Given passage:
┄┄┄┄┄┄┄┄┄┄

Of the 75 flagship projects listed by the National Economic and Development Authority (NEDA), 48 will be funded by foreign debt or official development assistance (ODA). Only 14 will be bankrolled through the national budget or General Appropriations Act (GAA). Just two projects are planned to be implemented via public-private partnership (PPP) while 11 have yet to be identified which mode to use.

As of June, only 53 out of the 75 flagships have estimated costs totaling PhpPhp1.58 trillion. Of the 53, 41 are ODA-funded projects worth Php1.40 trillion. The remaining Php181 billion would be funded through the GAA. In other words, almost 89% of the total cost of projects with already determined amounts will be paid for by foreign debt. (See Tables below)

Flagship infra summary

Notes: ODA – Official Development Assistance; GAA – General Appropriations Act; PPP – public-private partnership; TBD – to be determined (Based on data from NEDA) 

Just nine of the 41 ODA-funded flagship projects have identified donors/creditors, based on NEDA’s June list. These are Japan with three projects worth Php226.89 billion; China, three projects (Php164.55 billion); South Korea, two projects (Php14.06 billion); and World Bank, one project (Php4.79 billion).

The Chinese and Japanese are backing the Duterte administration’s largest mega-projects, an indication of how the two economic behemoths see “development cooperation” as one of the key arenas of their competition in the region. Japan is funding the Php211.46-billion PNR North 2 (Malolos-Clark Airport-Clark Green City Rail); Php9.99-billion Cavite Industrial Area Flood Management Project; and the Php5.44-billion Malitubog-Maridagao Irrigation Project, Phase II.

Meanwhile, China is bankrolling the Php151-billion PNR Long-haul (Calamba-Bicol); Php10.86-billion New Centennial Water Source – Kaliwa Dam Project; and Php2.70-billion Chico River Pump Irrigation Project.

Although not yet identified in the latest NEDA list, various media reports also link Chinese and Japanese loans to other big-ticket rail projects. These include the Php134-billion PNR South Commuter Line (Tutuban-Los Baños); the Php230-billion Manila Metro Line 9 (Mega Manila Subway Project – Phase 1); as well as the Mindanao Rail Project, of which the first phase (Tagum-Davao-Digos) costing Php35.26 billion will be funded via the GAA. (See Table below)

ODA flagship 1

ODA flagship 2

ODA flagship 3.png

Source: NEDA

Download NEDA’s entire list here

Gains beyond interests

Over-reliance on debt is obviously problematic but by itself tapping concessional loans to build much needed infrastructure is not a wrong policy. Sadly, ODA is shaped not by genuine development cooperation but by the narrow agenda of lending governments and the corporate interests they represent. Thus, potential economic and social development gains for a borrowing country are greatly weighed down by bloated costs of ODA-funded infrastructure.

┄┄┄┄┄┄┄┄┄┄

Supplied information:
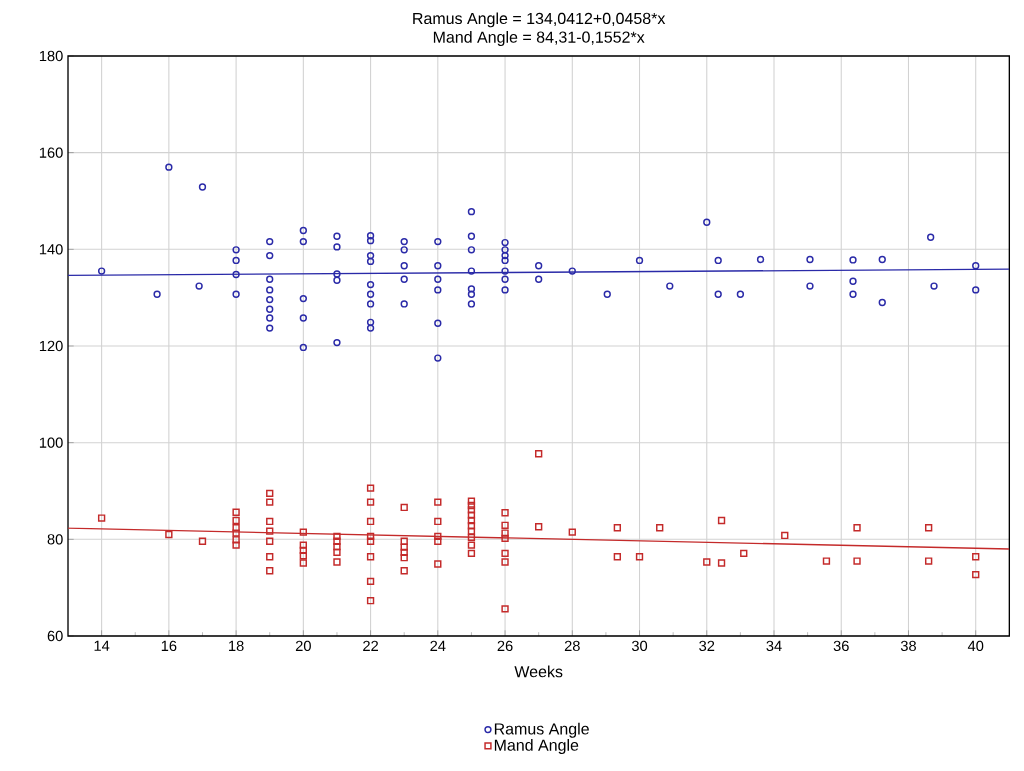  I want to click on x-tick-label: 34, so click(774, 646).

┄┄┄┄┄┄┄┄┄┄

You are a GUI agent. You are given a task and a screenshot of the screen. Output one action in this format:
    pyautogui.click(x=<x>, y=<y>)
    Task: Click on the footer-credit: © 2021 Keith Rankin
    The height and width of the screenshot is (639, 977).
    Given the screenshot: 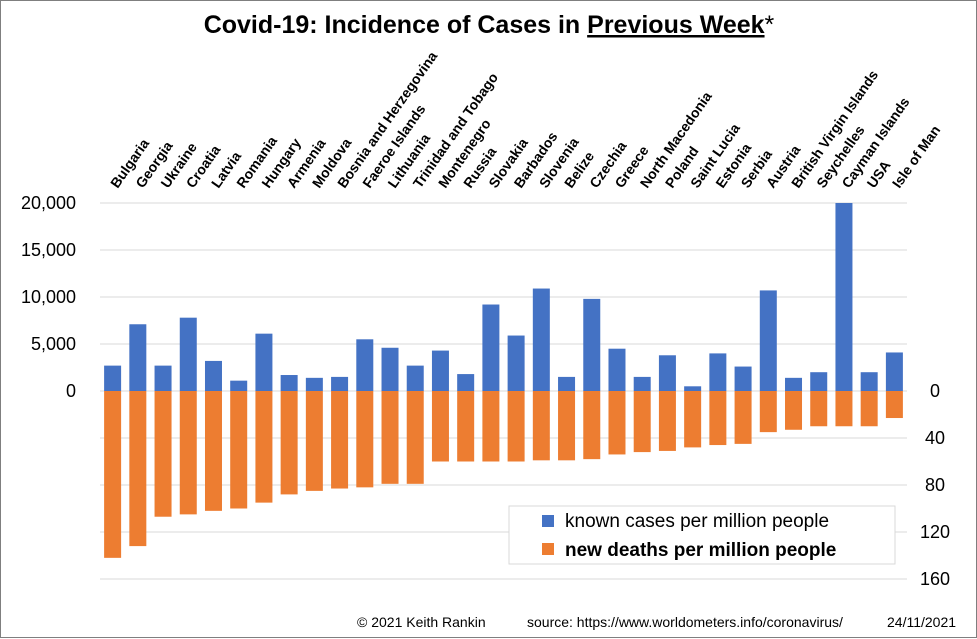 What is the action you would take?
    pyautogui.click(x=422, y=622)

┄┄┄┄┄┄┄┄┄┄

What you need to do:
A. Can you summarize the text on NEDA's flagship projects in two sentences?
B. According to the text on NEDA's flagship projects, how many of the 75 projects are planned to be implemented via public-private partnership?
C. Copy word for word the part of the text on NEDA's flagship projects that begins at the words "Notes: ODA –" and stops after "project (Php4.79 billion).".

Solutions to the tasks:
A. Most of the 75 flagship projects listed by NEDA will be funded by foreign debt or ODA, and the 41 ODA-funded projects worth Php1.40 trillion make up almost 89% of the total cost of projects with determined amounts. Japan and China are backing the Duterte administration's largest mega-projects, and while tapping concessional loans is not by itself a wrong policy, ODA is shaped by the narrow agenda of lending governments, so bloated costs weigh down potential gains for the borrowing country.

B. Two projects.

C.
Notes: ODA – Official Development Assistance; GAA – General Appropriations Act; PPP – public-private partnership; TBD – to be determined (Based on data from NEDA) 

Just nine of the 41 ODA-funded flagship projects have identified donors/creditors, based on NEDA’s June list. These are Japan with three projects worth Php226.89 billion; China, three projects (Php164.55 billion); South Korea, two projects (Php14.06 billion); and World Bank, one project (Php4.79 billion).